La Russia riconquista una parvenza di democrazia, se non altro formale, ma il caos è enorme. L’economia del Paese è allo sbando, l’inflazione altissima, le finanze pubbliche allo sfascio. Eltsin promuove una ‘terapia shock’ fatta di privatizzazioni e liberalizzazioni che porta all’ascesa degli oligarchi.
La Russia entra nel libero mercato e lancia un drastico programma di privatizzazioni: il Paese trasforma in un Far West, interi pezzi dello Stato vengono svenduti, nascono enormi gruppi finanziari che spaziano dal gas al petrolio, in mani a pochissimi, mentre lo Stato non riesce più a pagare gli stipendi agli impiegati pubblici. Il Paese non è più alla portata dei suoi abitanti, i negozi si svuotano. L’esercito si sfalda.
La fine dell’Urss porta con sé non solo indipendenza e libertà, ma anche conflitti violenti. Tra il 1994 e il 1996 si combatte la prima guerra cecena, uno dei conflitti più sanguinosi della recente storia della Russia.
Grozny viene rasa al suolo dalle truppe di Mosca, in quello che viene considerato il più pesante bombardamento in Europa dai tempi della distruzione di Dresda, durante la Seconda Guerra mondiale.
Una seconda fase del conflitto per la riconquista del territorio controllato dai separatisti si combatterà a partire dall’agosto del 1999 e avrà come protagonista l’ex agente del Kgb e direttore dei servizi segreti, Valdimir Putin, che proprio gli oligarchi aiuteranno a salire al potere, salvo poi diventare – alcuni di loro – i suoi nemici giurati.

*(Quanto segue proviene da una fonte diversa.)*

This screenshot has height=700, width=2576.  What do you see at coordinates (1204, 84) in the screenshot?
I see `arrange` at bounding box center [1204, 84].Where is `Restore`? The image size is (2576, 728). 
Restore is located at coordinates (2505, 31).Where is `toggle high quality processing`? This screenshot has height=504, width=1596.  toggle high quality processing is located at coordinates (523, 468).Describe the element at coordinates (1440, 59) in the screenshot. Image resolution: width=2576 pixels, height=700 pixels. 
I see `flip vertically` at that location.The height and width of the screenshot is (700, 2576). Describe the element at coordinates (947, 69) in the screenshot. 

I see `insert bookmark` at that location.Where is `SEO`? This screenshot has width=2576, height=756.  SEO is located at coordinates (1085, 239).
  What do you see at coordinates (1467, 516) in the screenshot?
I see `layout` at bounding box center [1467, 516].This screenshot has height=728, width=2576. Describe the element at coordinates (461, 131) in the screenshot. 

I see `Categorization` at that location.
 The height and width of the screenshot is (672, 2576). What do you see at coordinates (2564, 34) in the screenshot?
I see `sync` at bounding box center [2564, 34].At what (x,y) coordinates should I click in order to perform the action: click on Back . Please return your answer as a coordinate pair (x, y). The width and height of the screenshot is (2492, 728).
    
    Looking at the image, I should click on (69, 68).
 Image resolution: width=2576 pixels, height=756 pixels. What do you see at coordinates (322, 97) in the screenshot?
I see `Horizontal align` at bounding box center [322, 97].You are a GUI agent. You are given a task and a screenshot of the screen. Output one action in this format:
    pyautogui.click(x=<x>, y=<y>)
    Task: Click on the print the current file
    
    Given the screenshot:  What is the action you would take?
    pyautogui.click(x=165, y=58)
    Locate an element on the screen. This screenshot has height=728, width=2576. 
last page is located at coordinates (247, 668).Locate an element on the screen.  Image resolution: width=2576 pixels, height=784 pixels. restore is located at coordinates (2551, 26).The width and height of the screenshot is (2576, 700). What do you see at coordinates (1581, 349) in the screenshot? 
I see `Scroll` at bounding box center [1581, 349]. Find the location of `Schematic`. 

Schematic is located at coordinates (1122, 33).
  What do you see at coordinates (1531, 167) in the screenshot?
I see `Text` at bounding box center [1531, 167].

L’era Eltsin dura quasi un decennio ed è caratterizzata da un profondo scontro politico, economico e sociale. La società russa è dilaniata, il prestigio di un tempo, perduto. Eltsin appare pochissimo in pubblico, spesso ubriaco e influenzato dalla cosiddetta ‘Famiglia’, l’inner circle fatto da figlie, generi, amici e consiglieri con grande influenza e un’immunità di fatto. Il vuoto di potere sembra ingestibile e la guerra tra clan per la conquista del potere è senza quartiere.
La notte di Capodanno, il 31 dicembre 1999, il capo del Cremlino si dimette, lasciando il posto a Vladimir Putin. Inizia un’epoca nuova per la Russia. Il nuovo presidente restituisce al Paese l’orgoglio perduto e un posto d’onore nel parterre delle grandi potenze, attraverso la forte crescita economica dei primi anni di mandato dovuta anche agli introiti del gas, il recupero dell’orgoglio patriottico e imprese militari, come l’intervento in Siria e l’annessione della Crimea, che costringono l’Occidente a guardare a Mosca come un interlocutore imprescindibile sui grandi dossier.
Secondo molti analisti, nello spazio ex sovietico sono ancora in corso le scosse di assestamento del terremoto geopolitico e umanitario che è stata la dissoluzione dell’Urss.
A 30 anni dall’Accordo di Belaveza, proprio i tre Paesi firmatari – Russia, Bielorussia e Ucraina – hanno scelto strade diverse: i primi due sono in conflitto aperto con l’Occidente e il terzo ha optato per la direttiva euro-atlantica, allontanandosi sempre più da Mosca, e generando una crisi nel cuore dell’Europa, le cui contraddizioni e tensioni sono riemerse in queste settimane con gli allarmi di Washington su un possibile attacco russo a Kiev.